The Duchess of Morgause
The Duchess of Morgause by John Webster is probably the most famous work of its type--the Puritan Tragedy. The Puritans actually did not approve of theatre in general (or at all, most times) and this lead to sometimes-successful efforts to close public play houses like the Rose or Globe. Far less easy to close were the private theatres, like the Blackfriars. Yet the production of plays itself came to have an immoral air, unless the works themselves proved unrelentingly moral from a certain standpoint.
The Puritan Tragedy met those conditions with a series of artistic conventions, all of which can be found in The Duchess of Morgause.
- Action always took place abroad, especially in places known to be wicked in some way. Italy or Iberia were always good for this, but Kemr was the favorite for obvious reasons. Morgause is set in a fictional county of Kemr.
- Hints of sexual perversion, usually incest, abound but are rarely explicit (with some exceptions, like in Women Beware Women by the same author). The Duchess in this play is clearly the object of obsession by her two brothers, who cannot abide her marriage.
- There is often a fascinating but not-entirely-evil villain, usually someone of low birth who performs atrocities with style yet one senses is actually a good man corrupted by the sin of this world. The archetype of this character would likely be Iago in Shaxespear's Othello or Buckingham in Richard III. Bors fullfills such a role in this play.

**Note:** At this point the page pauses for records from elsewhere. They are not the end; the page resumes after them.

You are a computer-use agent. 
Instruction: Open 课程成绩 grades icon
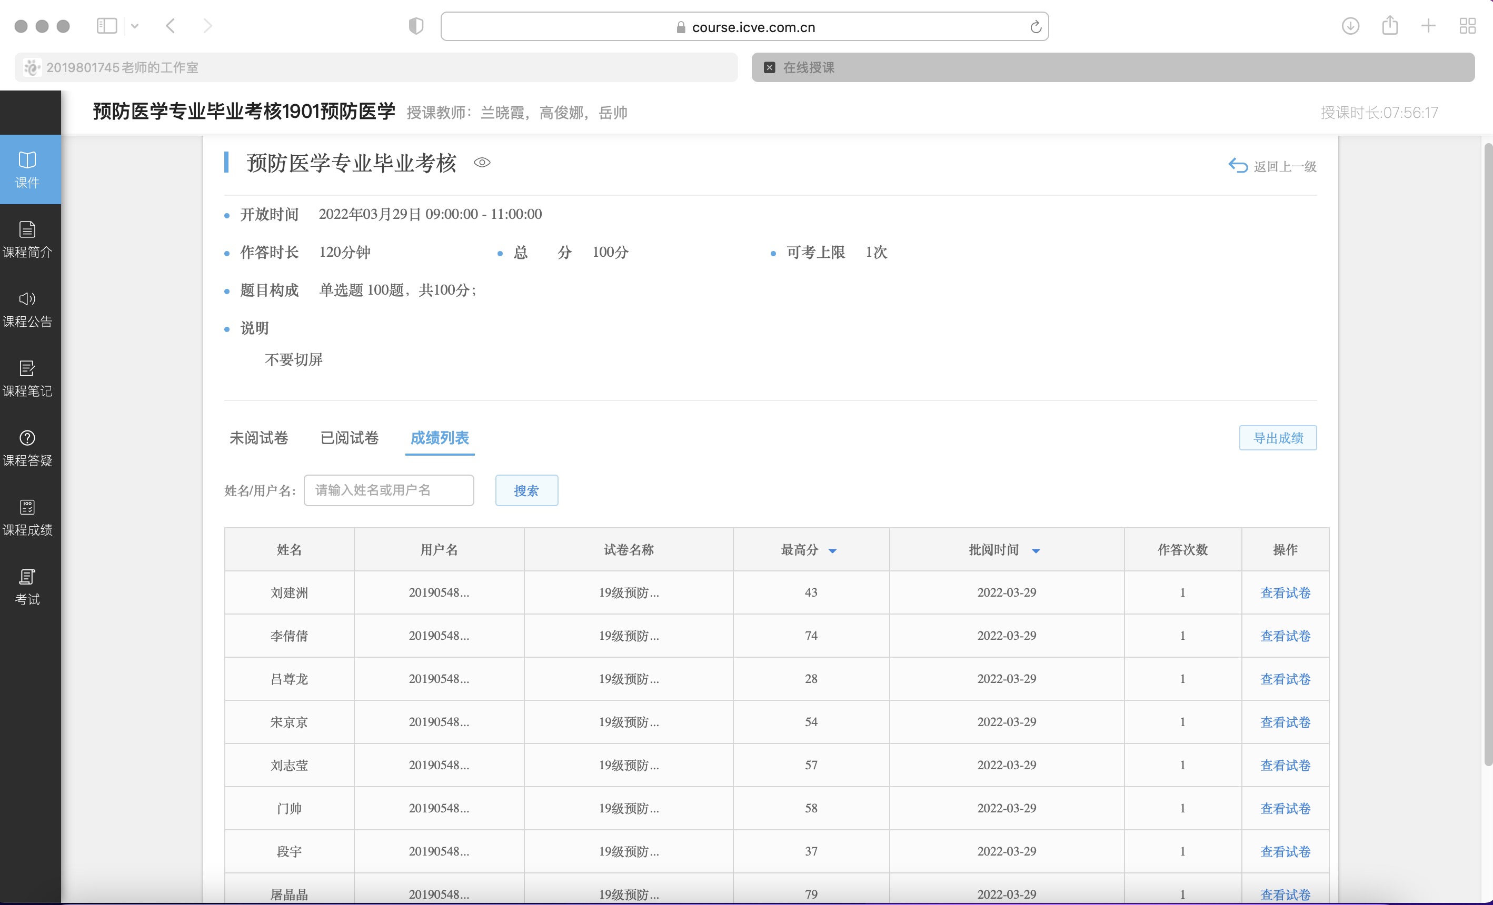click(x=27, y=508)
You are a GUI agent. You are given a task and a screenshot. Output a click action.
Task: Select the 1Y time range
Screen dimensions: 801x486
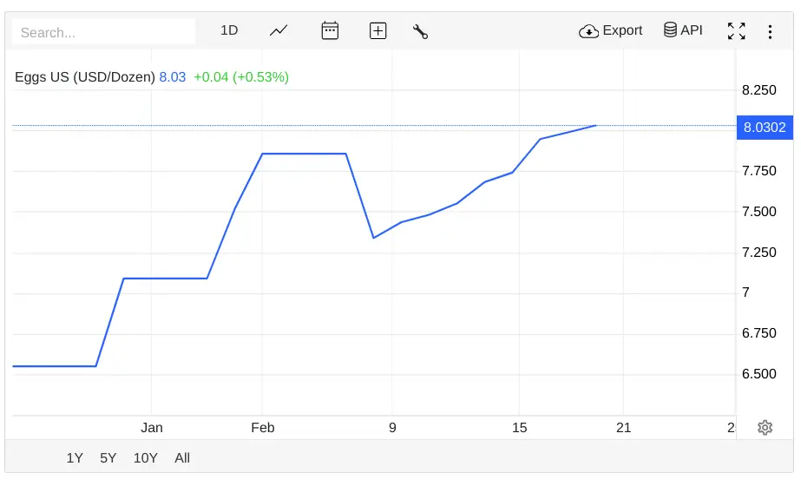click(75, 457)
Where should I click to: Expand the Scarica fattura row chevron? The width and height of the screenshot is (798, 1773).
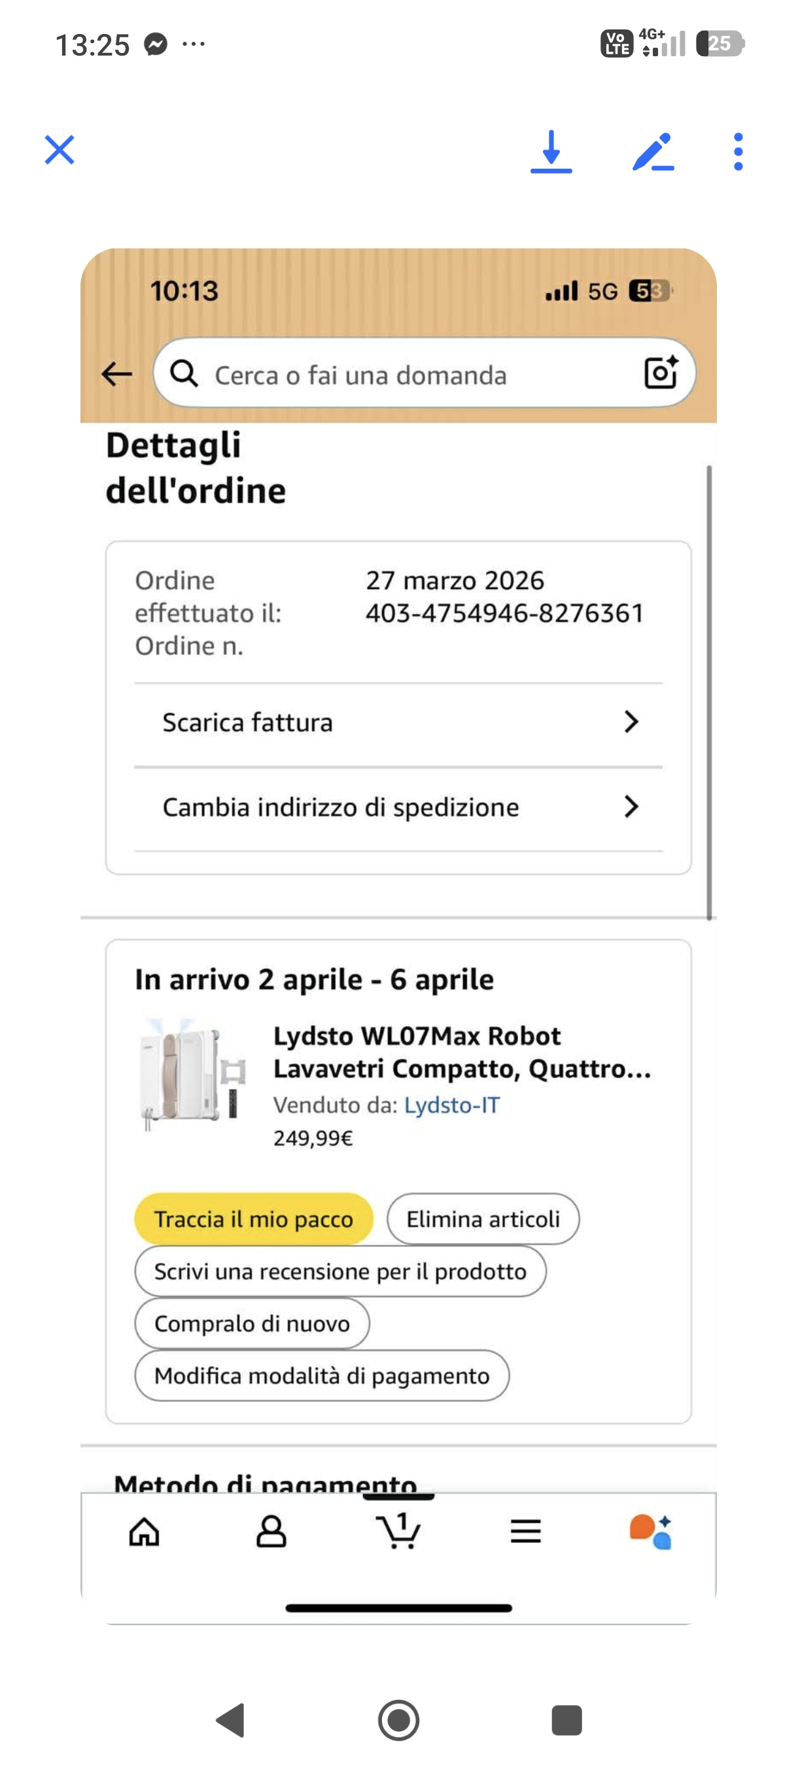coord(631,722)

- Madness is always a subject that comes up. Usually a character either goes mad (as the Duchess' twin brother Fieran does here, believing himself to be haunted by a banshee) or pretends to be mad or an attempt is made to drive them mad.
- In the end, the corruption of the world always proves too much and a bloodbath of both wicked and innocent ends the play. These massacres nearly always have an element of suicide (although in that Duchess in an exception), and somewhere or other poison is used (as when Archbishop Unwyn smears poison on his bible and bids his mistress kiss it).
John Webster himself remains a mysterious figure, like most actors and playwrights of that age. Given the period when his works are known to have been produced, it is a safe bet he was younger than his contemporary Shaxespear. At least one and probably more of his plays have been lost over time (there are references in period letters to a work titled Sceptre of Thorns also set in Kemr but no manuscript has been found). This also is not unusual. His birthplace and date remain unknown, while his death is pure conjecture. No grave has been identified as his. Most scholars believe the man never actually visited Kemr since what details are in his plays are clearly wrong, when they even refer to real places.
But his remains the most produced plays of the period other than Shaxespear.